Exercise aim ▸ Format the records as a JSON list of strings, one string per line, leaving out blank lines.

Rows of pointing data ▸
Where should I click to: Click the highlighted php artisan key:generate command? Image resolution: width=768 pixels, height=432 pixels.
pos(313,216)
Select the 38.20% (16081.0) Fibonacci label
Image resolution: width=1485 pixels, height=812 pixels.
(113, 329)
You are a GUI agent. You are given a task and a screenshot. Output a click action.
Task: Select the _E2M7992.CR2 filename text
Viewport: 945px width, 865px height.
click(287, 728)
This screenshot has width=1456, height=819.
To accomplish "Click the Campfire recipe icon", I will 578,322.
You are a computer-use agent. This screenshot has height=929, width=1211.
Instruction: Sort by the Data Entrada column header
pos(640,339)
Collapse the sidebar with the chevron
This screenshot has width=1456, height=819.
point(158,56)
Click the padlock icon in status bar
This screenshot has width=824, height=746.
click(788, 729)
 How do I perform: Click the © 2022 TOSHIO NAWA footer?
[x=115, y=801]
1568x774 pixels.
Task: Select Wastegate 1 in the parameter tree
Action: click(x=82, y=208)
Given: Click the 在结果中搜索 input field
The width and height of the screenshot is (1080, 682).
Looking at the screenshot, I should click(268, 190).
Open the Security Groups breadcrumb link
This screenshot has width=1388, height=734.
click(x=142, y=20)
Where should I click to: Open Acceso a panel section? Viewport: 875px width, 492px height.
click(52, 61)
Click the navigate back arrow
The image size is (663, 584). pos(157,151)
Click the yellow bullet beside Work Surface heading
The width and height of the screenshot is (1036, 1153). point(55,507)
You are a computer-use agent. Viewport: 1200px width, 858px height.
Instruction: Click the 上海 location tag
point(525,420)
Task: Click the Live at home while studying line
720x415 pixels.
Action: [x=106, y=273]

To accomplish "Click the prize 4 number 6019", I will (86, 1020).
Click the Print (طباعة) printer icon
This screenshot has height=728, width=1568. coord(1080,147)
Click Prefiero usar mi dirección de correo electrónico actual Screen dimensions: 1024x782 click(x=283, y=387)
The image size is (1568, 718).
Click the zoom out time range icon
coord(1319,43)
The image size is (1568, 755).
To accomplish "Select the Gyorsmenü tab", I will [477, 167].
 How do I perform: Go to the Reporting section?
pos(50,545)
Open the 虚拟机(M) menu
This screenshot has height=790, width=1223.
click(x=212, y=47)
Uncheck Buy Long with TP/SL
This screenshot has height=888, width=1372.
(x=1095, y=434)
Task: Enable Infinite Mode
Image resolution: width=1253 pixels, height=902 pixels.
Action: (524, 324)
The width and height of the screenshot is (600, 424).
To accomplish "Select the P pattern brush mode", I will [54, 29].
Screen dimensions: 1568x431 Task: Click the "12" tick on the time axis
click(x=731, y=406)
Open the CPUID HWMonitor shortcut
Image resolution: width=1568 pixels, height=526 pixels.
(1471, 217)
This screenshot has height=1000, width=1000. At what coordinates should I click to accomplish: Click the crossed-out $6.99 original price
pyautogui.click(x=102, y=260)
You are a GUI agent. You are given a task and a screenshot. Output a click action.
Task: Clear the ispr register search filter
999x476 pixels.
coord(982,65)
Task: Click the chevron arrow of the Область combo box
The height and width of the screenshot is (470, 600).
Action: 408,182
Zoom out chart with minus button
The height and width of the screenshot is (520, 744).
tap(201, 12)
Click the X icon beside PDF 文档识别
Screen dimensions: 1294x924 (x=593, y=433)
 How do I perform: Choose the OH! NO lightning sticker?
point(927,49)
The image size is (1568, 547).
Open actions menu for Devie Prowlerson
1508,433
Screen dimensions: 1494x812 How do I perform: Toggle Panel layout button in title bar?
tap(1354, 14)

Solution to this exercise ▸
[
  "Where should I click to: Click the highlighted php artisan key:generate command? Image resolution: width=768 pixels, height=432 pixels.",
  "pos(313,216)",
  "Select the 38.20% (16081.0) Fibonacci label",
  "Image resolution: width=1485 pixels, height=812 pixels.",
  "(113, 329)",
  "You are a GUI agent. You are given a task and a screenshot. Output a click action.",
  "Task: Select the _E2M7992.CR2 filename text",
  "Viewport: 945px width, 865px height.",
  "click(287, 728)",
  "This screenshot has width=1456, height=819.",
  "To accomplish \"Click the Campfire recipe icon\", I will 578,322.",
  "You are a computer-use agent. This screenshot has height=929, width=1211.",
  "Instruction: Sort by the Data Entrada column header",
  "pos(640,339)",
  "Collapse the sidebar with the chevron",
  "This screenshot has width=1456, height=819.",
  "point(158,56)",
  "Click the padlock icon in status bar",
  "This screenshot has width=824, height=746.",
  "click(788, 729)",
  " How do I perform: Click the © 2022 TOSHIO NAWA footer?",
  "[x=115, y=801]",
  "1568x774 pixels.",
  "Task: Select Wastegate 1 in the parameter tree",
  "Action: click(x=82, y=208)",
  "Given: Click the 在结果中搜索 input field",
  "The width and height of the screenshot is (1080, 682).",
  "Looking at the screenshot, I should click(268, 190).",
  "Open the Security Groups breadcrumb link",
  "This screenshot has width=1388, height=734.",
  "click(x=142, y=20)",
  "Where should I click to: Open Acceso a panel section? Viewport: 875px width, 492px height.",
  "click(52, 61)",
  "Click the navigate back arrow",
  "The image size is (663, 584). pos(157,151)",
  "Click the yellow bullet beside Work Surface heading",
  "The width and height of the screenshot is (1036, 1153). point(55,507)",
  "You are a computer-use agent. Viewport: 1200px width, 858px height.",
  "Instruction: Click the 上海 location tag",
  "point(525,420)",
  "Task: Click the Live at home while studying line",
  "720x415 pixels.",
  "Action: [x=106, y=273]",
  "To accomplish \"Click the prize 4 number 6019\", I will (86, 1020).",
  "Click the Print (طباعة) printer icon",
  "This screenshot has height=728, width=1568. coord(1080,147)",
  "Click Prefiero usar mi dirección de correo electrónico actual Screen dimensions: 1024x782 click(x=283, y=387)",
  "The image size is (1568, 718).",
  "Click the zoom out time range icon",
  "coord(1319,43)",
  "The image size is (1568, 755).",
  "To accomplish \"Select the Gyorsmenü tab\", I will [477, 167].",
  " How do I perform: Go to the Reporting section?",
  "pos(50,545)",
  "Open the 虚拟机(M) menu",
  "This screenshot has height=790, width=1223.",
  "click(x=212, y=47)",
  "Uncheck Buy Long with TP/SL",
  "This screenshot has height=888, width=1372.",
  "(x=1095, y=434)",
  "Task: Enable Infinite Mode",
  "Image resolution: width=1253 pixels, height=902 pixels.",
  "Action: (524, 324)",
  "The width and height of the screenshot is (600, 424).",
  "To accomplish \"Select the P pattern brush mode\", I will [54, 29].",
  "Screen dimensions: 1568x431 Task: Click the \"12\" tick on the time axis",
  "click(x=731, y=406)",
  "Open the CPUID HWMonitor shortcut",
  "Image resolution: width=1568 pixels, height=526 pixels.",
  "(1471, 217)",
  "This screenshot has height=1000, width=1000. At what coordinates should I click to accomplish: Click the crossed-out $6.99 original price",
  "pyautogui.click(x=102, y=260)",
  "You are a GUI agent. You are given a task and a screenshot. Output a click action.",
  "Task: Clear the ispr register search filter",
  "999x476 pixels.",
  "coord(982,65)",
  "Task: Click the chevron arrow of the Область combo box",
  "The height and width of the screenshot is (470, 600).",
  "Action: 408,182",
  "Zoom out chart with minus button",
  "The height and width of the screenshot is (520, 744).",
  "tap(201, 12)",
  "Click the X icon beside PDF 文档识别",
  "Screen dimensions: 1294x924 (x=593, y=433)",
  " How do I perform: Choose the OH! NO lightning sticker?",
  "point(927,49)",
  "The image size is (1568, 547).",
  "Open actions menu for Devie Prowlerson",
  "1508,433",
  "Screen dimensions: 1494x812 How do I perform: Toggle Panel layout button in title bar?",
  "tap(1354, 14)"
]